__SOURCE TEXT__
=== Begin Enclosure ===

BLANCH : The system uses a filter made of clay and other simple organic materials such as rice husks, tea leaves and coffee grounds and does not require any kiln, furnace or western technology. Material scientist at The Australian National University, Tony Flynn, developed the invention.

Now Tony, the key to this innovative new technology is its simplicity and its effectiveness and you’ve deliberately not patented this technology in the hope that it will be used widely around the world, so what do you need to make your filter?

FLYNN : Clay, that you can dig up where you live, waste tea leaves, coffee grounds, rice hulls, a compliant cow and a match – it’s that simple and a means of measuring the two materials in equal volumes. We specified in the first publication of this that the unit of volume was a handful but it can equally be a coconut shell or a jam tin or a bucket, but as long as the volumes of the clay and either the tea leaves or the coffee grounds or the rice hulls are measured equally with the same coconut shell or whatever, it works.

BLANCH : So how do you make a filter, what’s required in the process?

FLYNN : I anticipate that local clay can be used anywhere where terracotta clay is found and terracotta is the typically red to yellow coloured clay that’s found certainly in Australia, maybe six to eight inches underneath the surface of the ground. You’ll see it, typically, in roadside cuttings. If that’s dug, dried in the sun, then crushed up, put it through a piece of old flyscreen sieve so that large stones and large unbreakable particles are removed, then if you’re using coffee grounds or tea leaves, they too should be dried in the sun and then added to a bucket where your first measurement of clay has been put so that you have dry powered clay and, say, an equal volume of coffee grounds, into it.

=== End Enclosure ===

__ASSIGNMENT__
Continue the interview about the clay filter from where it stops.

__INPUT DATA__
=== Begin Enclosure ===

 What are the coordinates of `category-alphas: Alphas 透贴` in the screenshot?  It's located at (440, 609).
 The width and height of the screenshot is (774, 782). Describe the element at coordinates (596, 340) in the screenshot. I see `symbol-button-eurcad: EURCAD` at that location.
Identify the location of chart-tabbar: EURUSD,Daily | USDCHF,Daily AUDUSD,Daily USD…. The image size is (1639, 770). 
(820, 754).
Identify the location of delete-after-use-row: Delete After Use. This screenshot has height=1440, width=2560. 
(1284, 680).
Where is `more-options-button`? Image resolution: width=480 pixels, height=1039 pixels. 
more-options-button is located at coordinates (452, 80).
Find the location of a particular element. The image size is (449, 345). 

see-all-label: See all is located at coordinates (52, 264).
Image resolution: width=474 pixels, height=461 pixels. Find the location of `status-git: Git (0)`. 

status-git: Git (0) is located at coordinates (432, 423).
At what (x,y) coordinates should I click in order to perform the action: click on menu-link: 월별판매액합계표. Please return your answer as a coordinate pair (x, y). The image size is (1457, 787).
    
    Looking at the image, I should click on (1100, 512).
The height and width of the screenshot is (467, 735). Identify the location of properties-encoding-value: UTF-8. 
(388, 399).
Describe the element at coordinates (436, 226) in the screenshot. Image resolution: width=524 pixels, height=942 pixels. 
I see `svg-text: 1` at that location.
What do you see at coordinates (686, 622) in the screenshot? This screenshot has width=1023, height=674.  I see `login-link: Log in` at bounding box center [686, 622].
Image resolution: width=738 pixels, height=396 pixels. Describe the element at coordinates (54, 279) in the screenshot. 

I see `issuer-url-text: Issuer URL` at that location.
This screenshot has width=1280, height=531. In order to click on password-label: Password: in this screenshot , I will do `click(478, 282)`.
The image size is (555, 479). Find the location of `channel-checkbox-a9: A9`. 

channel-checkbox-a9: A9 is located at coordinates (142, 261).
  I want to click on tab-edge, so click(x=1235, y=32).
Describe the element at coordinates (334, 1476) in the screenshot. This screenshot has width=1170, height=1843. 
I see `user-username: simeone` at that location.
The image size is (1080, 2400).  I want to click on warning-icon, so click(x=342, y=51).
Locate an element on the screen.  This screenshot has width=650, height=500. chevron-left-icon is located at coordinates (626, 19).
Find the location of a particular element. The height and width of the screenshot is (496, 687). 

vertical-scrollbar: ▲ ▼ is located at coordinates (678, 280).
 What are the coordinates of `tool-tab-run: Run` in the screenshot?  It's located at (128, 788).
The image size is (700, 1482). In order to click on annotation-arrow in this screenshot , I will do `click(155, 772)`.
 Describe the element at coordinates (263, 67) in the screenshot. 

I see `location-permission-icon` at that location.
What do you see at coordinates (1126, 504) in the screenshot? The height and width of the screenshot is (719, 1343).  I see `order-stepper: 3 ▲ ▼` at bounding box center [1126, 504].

=== End Enclosure ===

__REPLY__
Mix it so that the coffee grounds are distributed through the dry clay as evenly as can be, then all you need to do is add enough water so that the mix that you get is a very stiff biscuity sort of mixture which, when you begin to form it into a container shape for the filter, it doesn’t move or slump or slide, it should remain fairly stiff. Now it can be formed inside another container, it can be formed inside say a coconut shell as I’ve done or inside a form that could be made by woven straw or coconut fronds as I’ve seen done in other parts of Asia and the developing world.

When the clay is ready to go it’s formed into a hollow container that can be any shape as long as it’s capable of holding water. The thickness should be about as thick as an average adult finger, say about a centimetre, maybe a little more. Put it out into the sun to dry. Depending upon the climate of course that can take anywhere from a few hours to a couple of days, but then when it’s dry the next step is to fire it or sinter it.

BLANCH : And a potter’s kiln is not required, so how do you fire the terracotta water filter?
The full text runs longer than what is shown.